Anyway, it was a combination of seeing the giant poster of Piazza being removed from Dodger Stadium and the strike a few years earlier and the strike in the ’80s before that and the four strikes within 22 years and Rupert Murdoch’s Fox assuming full ownership from the only Dodgers owners I had known, the O’Malley family, that had me not only swearing off the Dogs but all of professional baseball.
Then, while channel surfing, I caught some games on cable when the Angels were being managed by Terry Collins, who you may know as last year’s National League Manager of the Year, having taken to the World Series none other than the … wait for it … Mets. The Angels under Collins weren’t nearly as great, but they were scrappy, like the young Mike Piazza had been.
Those Angel squads seemed to be building toward something, unlike that freak show in Chavez Ravine. Sadly, the short-fused Collins was mutinied by his own players in the early part of the 1999 season, but the Dodgers in their stupidity let another Lasorda protege (and former catcher) Mike Scioscia leave to become the Angels manager. That made it all the more sweet for me to have already jumped on the bandwagon by then, and the 2002 World Series championship sweeter still.

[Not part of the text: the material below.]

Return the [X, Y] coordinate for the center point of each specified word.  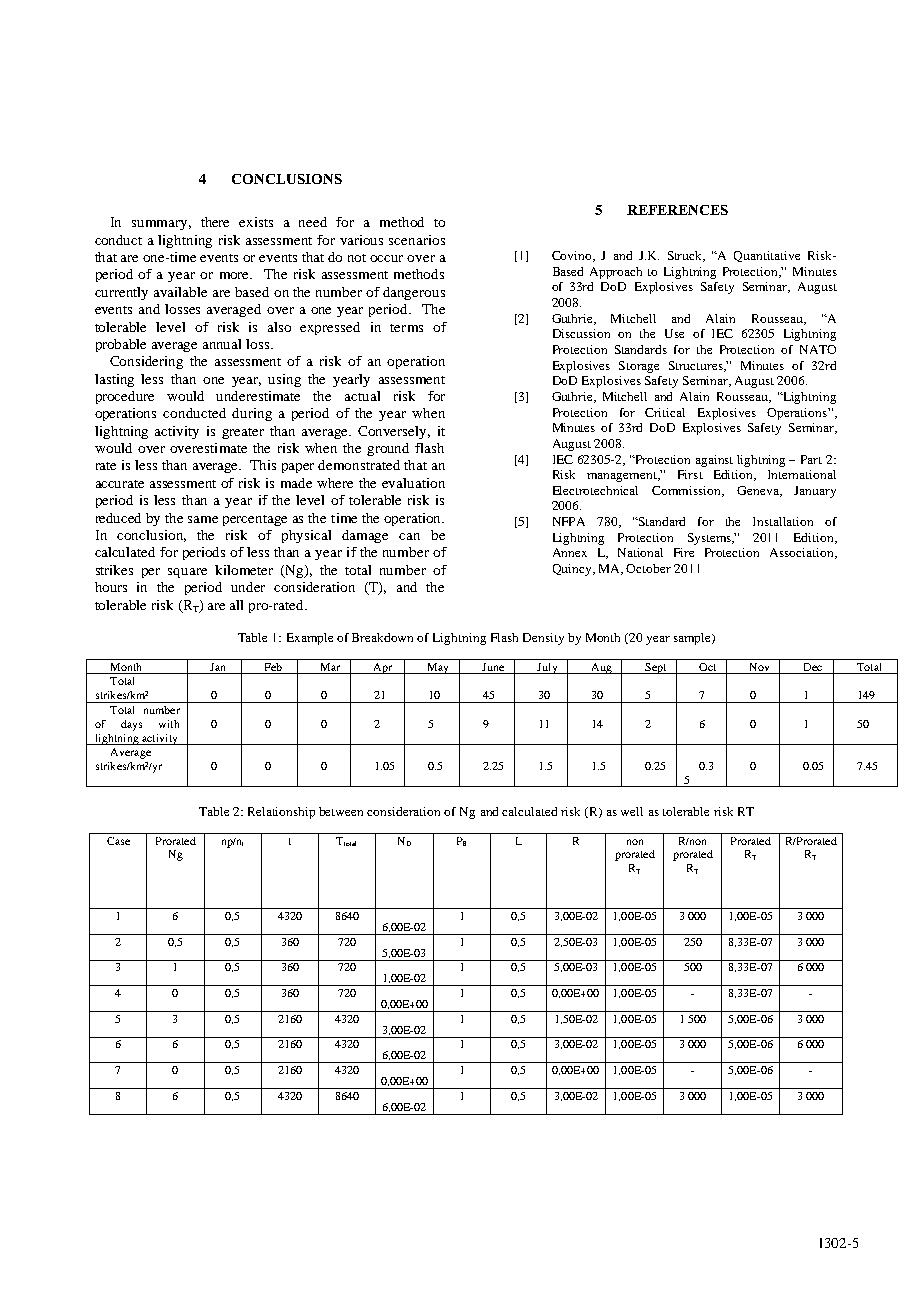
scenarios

Hey, when’s the last time the Dodgers won the Series?
Bleeding Angels red is amazing considering how plastic I always considered Angel Stadium and how much I hated the designated hitter rule. Now I love the Disney-fied Big A. The DH? Not so much.
My favorite National League team, especially since the Bryan Stowe incident, is the Giants. In fact, my vintage Willie Mays jersey just arrived via UPS. I’ll wear it inside out during any inter-league games against the Halos, however.
And I’ll be cheering extra loud for Piazza when he is inducted into Cooperstown on July 24. As a Met. As he should.